The company is implicated in the most outrageous violations of labor and human rights in its quest for profiteering--and is being aided by the infamous death squads of Colombia. Members of SINALTRAINAL have been threatened, intimidated and tortured. Seven union members have been assassinated on company property by the paramilitaries.

In solidarity, the United Steelworkers brought the case before a U.S. court, where a judge ruled that the transnational corporation "has a case to answer." The backdrop to this attack on workers at Coca-Cola is the Colombian government's general assault on working people.

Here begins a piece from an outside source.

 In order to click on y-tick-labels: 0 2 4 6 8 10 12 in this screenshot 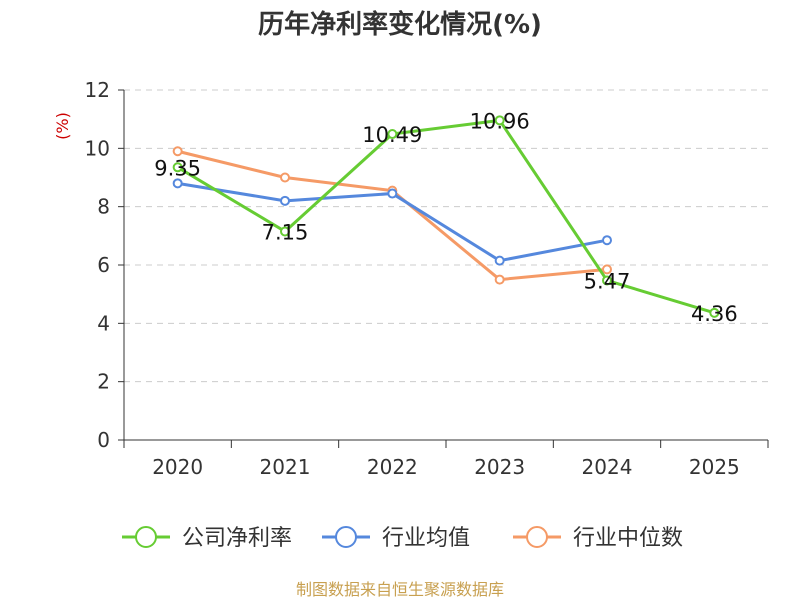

Demonstrations, pickets and other actions were organized around the world in solidarity with Colombian workers. In Chicago, about 100 activists picketed the local bottling plant, with signs that read, "Coca Killer." Leading the protest was Luis Adolfo Cardona, a Colombian trade unionist who escaped death at the hands of the paramilitaries. The Nicaragua Solidarity Network, Service Employees International Union Local 73 and Teamster Local 743 also brought solidarity greetings. "Our unity will bring them victory," said Rich Berg of Teamsters Local 743.

The Teamsters presence was especially welcome since Coca-Cola workers in the U.S. are mostly represented by the Teamsters--though by different locals than Berg's. The International union, under the conservative leadership of James P. Hoffa, has yet to back the campaign.

Colombian workers are counting on us to build solidarity.